Written task: Reproduce the following listing verbatim, omitting the pictures from your answer.

*****

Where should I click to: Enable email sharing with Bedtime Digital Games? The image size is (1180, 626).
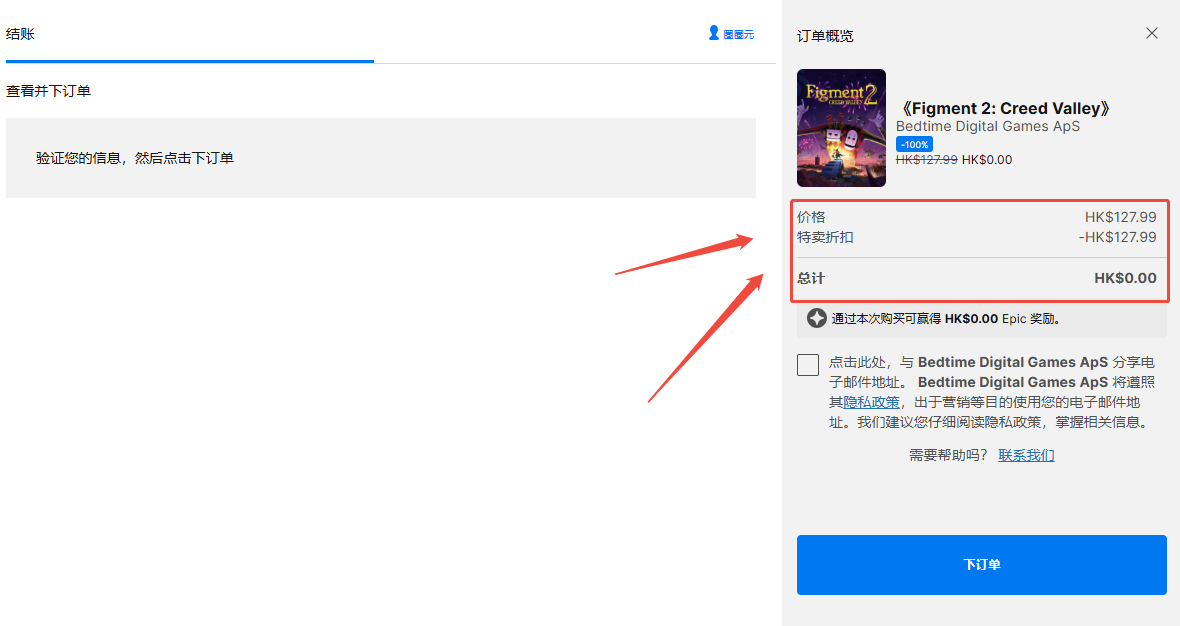(x=807, y=365)
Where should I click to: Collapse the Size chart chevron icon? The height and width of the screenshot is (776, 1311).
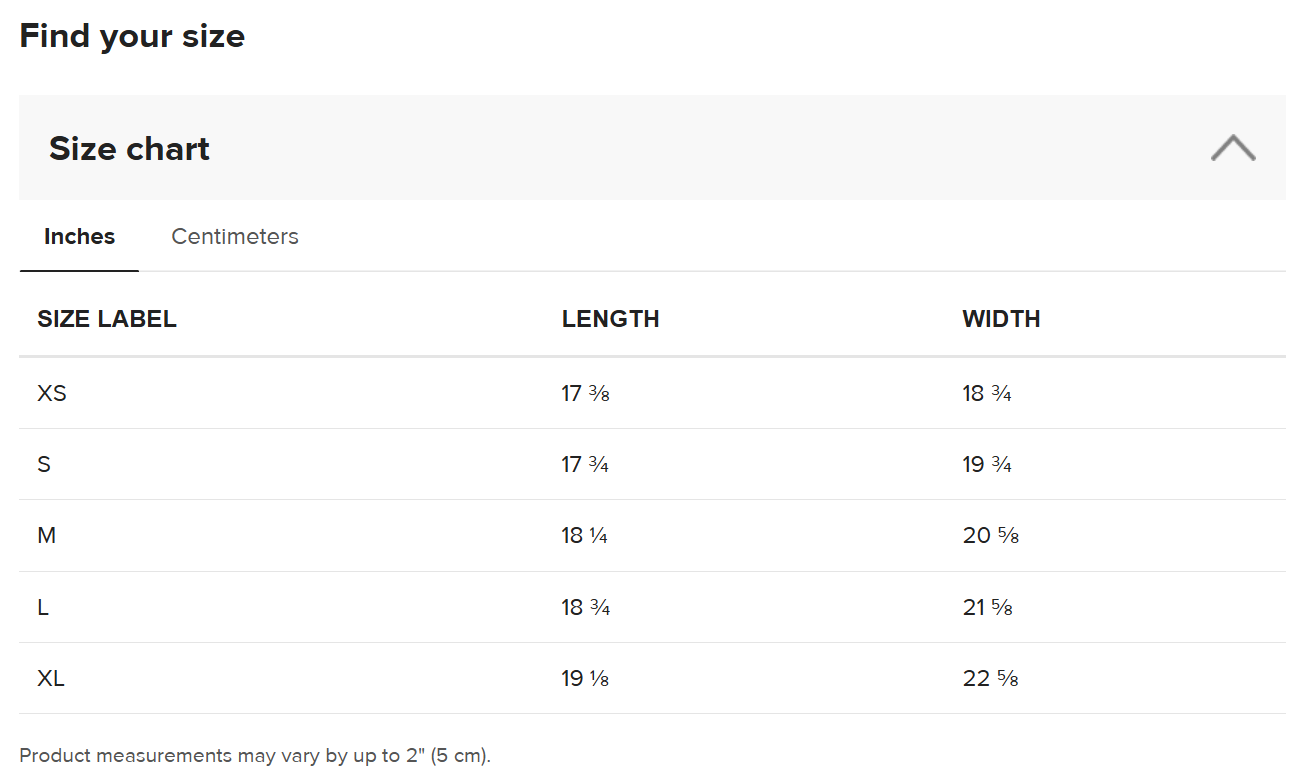(1233, 148)
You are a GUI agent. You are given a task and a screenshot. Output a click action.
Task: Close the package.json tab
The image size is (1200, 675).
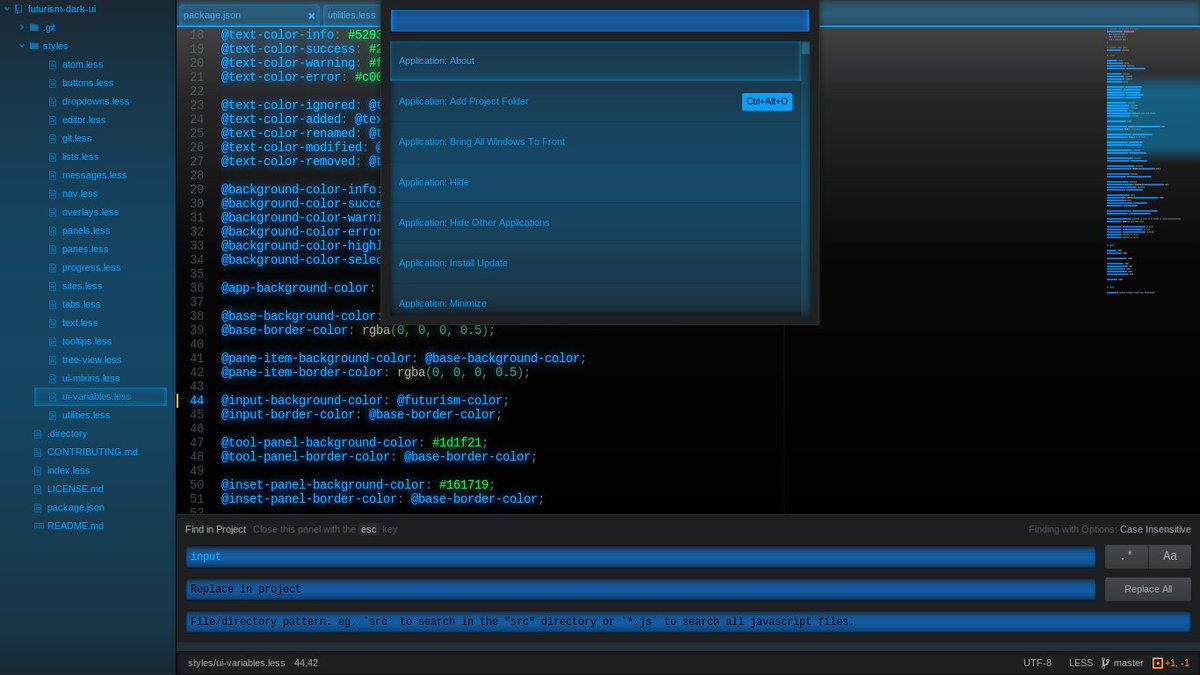tap(311, 16)
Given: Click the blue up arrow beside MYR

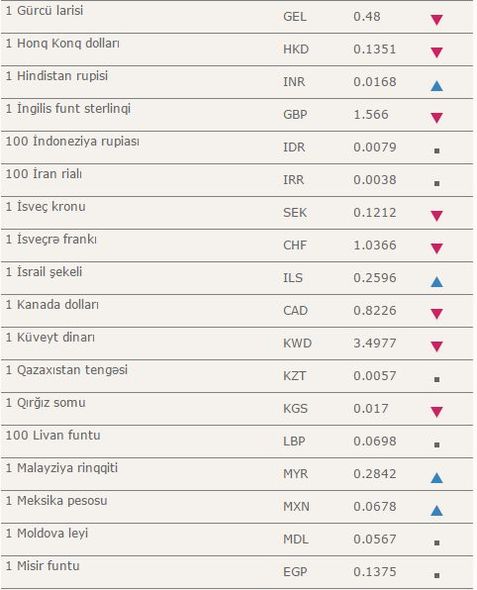Looking at the screenshot, I should [436, 478].
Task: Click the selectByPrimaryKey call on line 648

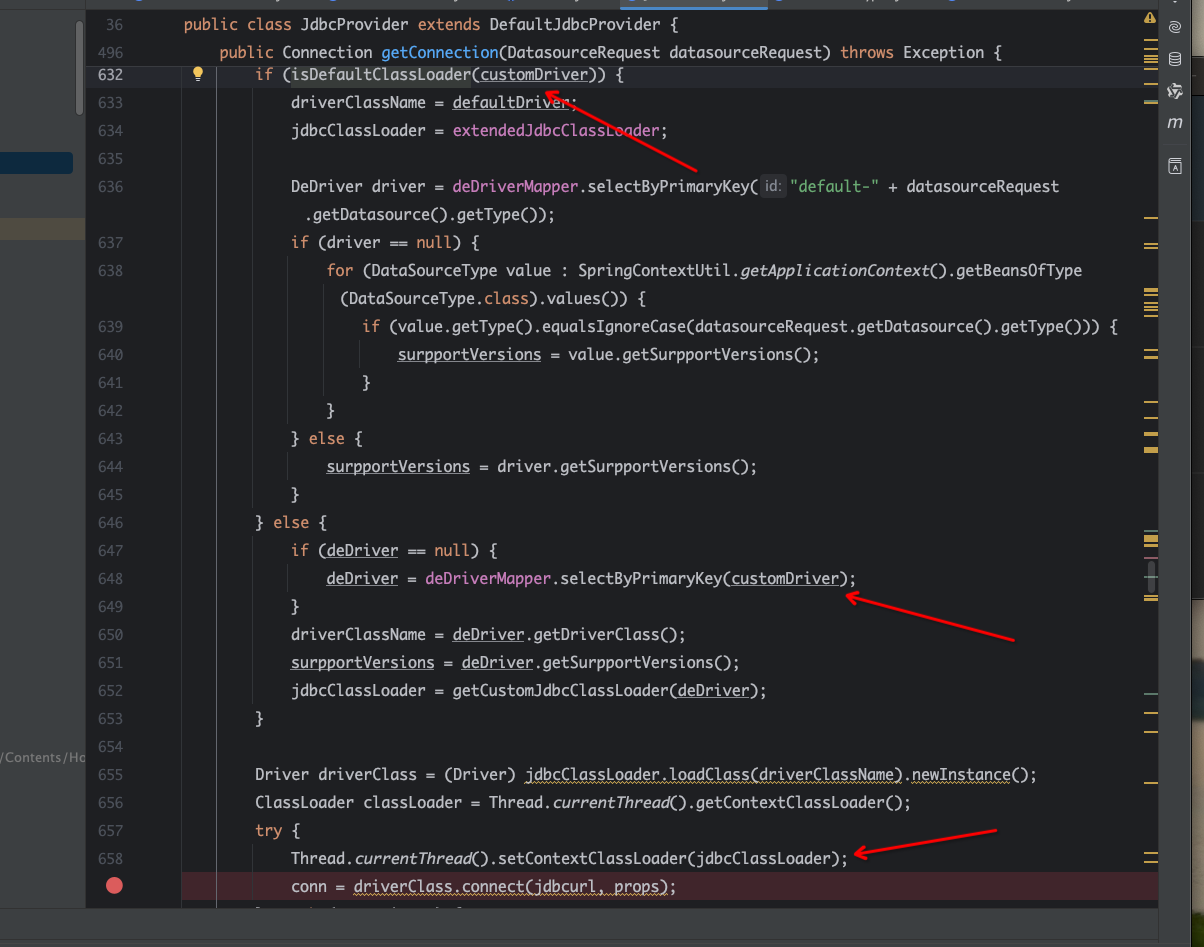Action: pyautogui.click(x=642, y=578)
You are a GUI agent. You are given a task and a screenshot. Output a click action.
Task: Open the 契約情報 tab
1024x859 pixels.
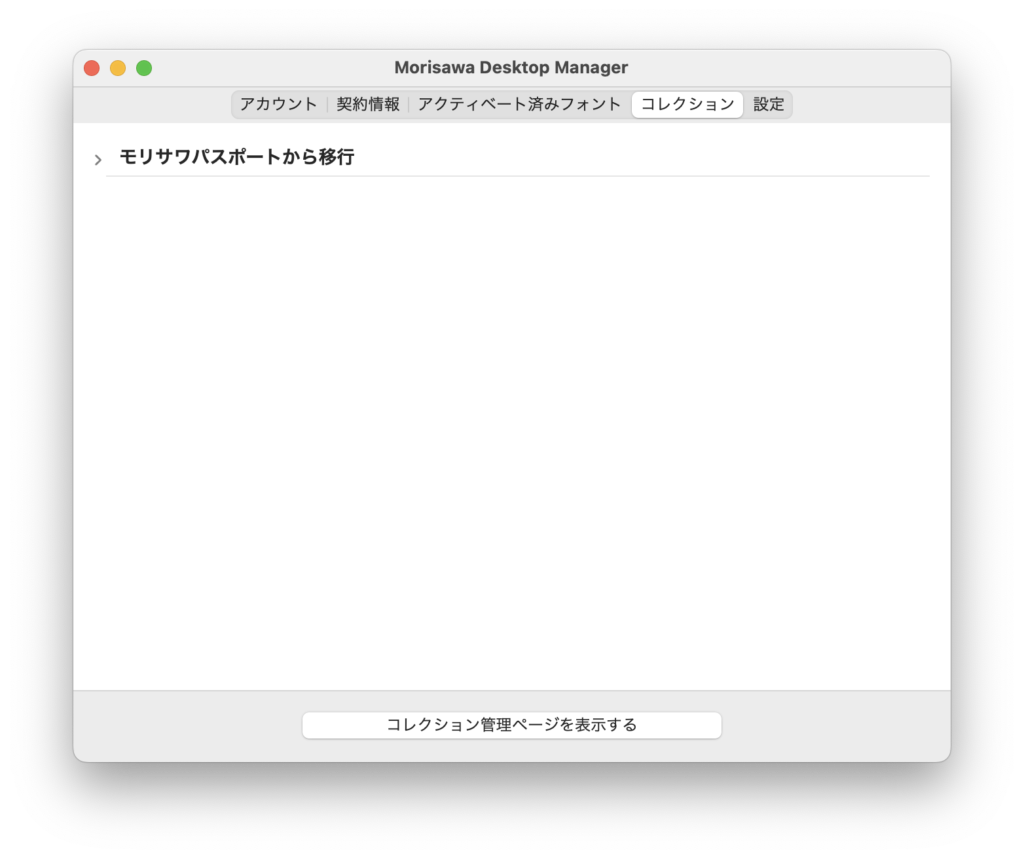pyautogui.click(x=368, y=104)
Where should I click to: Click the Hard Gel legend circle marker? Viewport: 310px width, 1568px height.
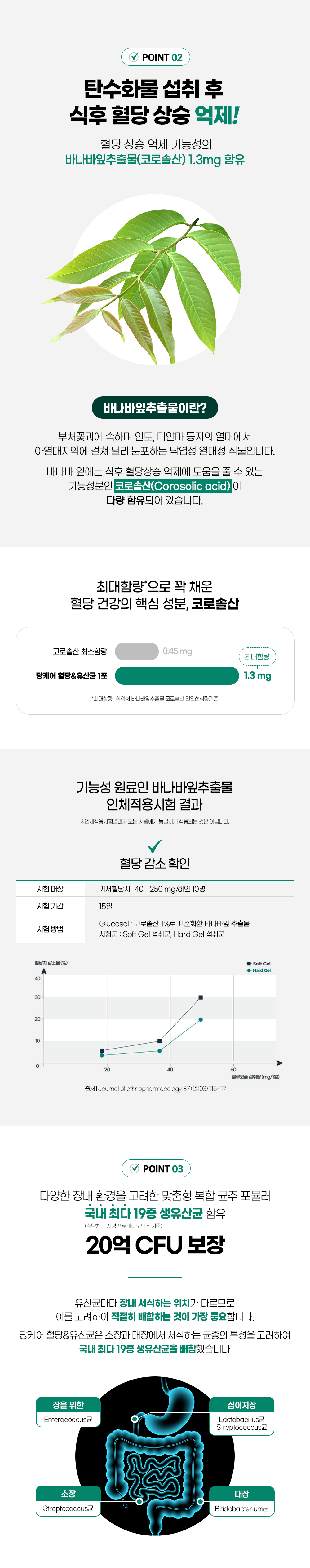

*****

Result of the exercise:
Where should I click to: Enable email sharing with Bedtime Digital Games? The image size is (1180, 626).
(x=807, y=365)
Where should I click to: Collapse the Size chart chevron icon? The height and width of the screenshot is (776, 1311).
(1233, 148)
You are a GUI agent. You are given a task and a screenshot. Output a click action.
Task: Close the package.json tab
The image size is (1200, 675).
tap(311, 16)
Given: Click the blue up arrow beside MYR

Looking at the screenshot, I should [436, 478].
Task: Click the selectByPrimaryKey call on line 648

Action: pyautogui.click(x=642, y=578)
You are a GUI agent. You are given a task and a screenshot. Output a click action.
Task: Open the 契約情報 tab
1024x859 pixels.
pyautogui.click(x=368, y=104)
Where should I click to: Click the Hard Gel legend circle marker? Viewport: 310px width, 1568px height.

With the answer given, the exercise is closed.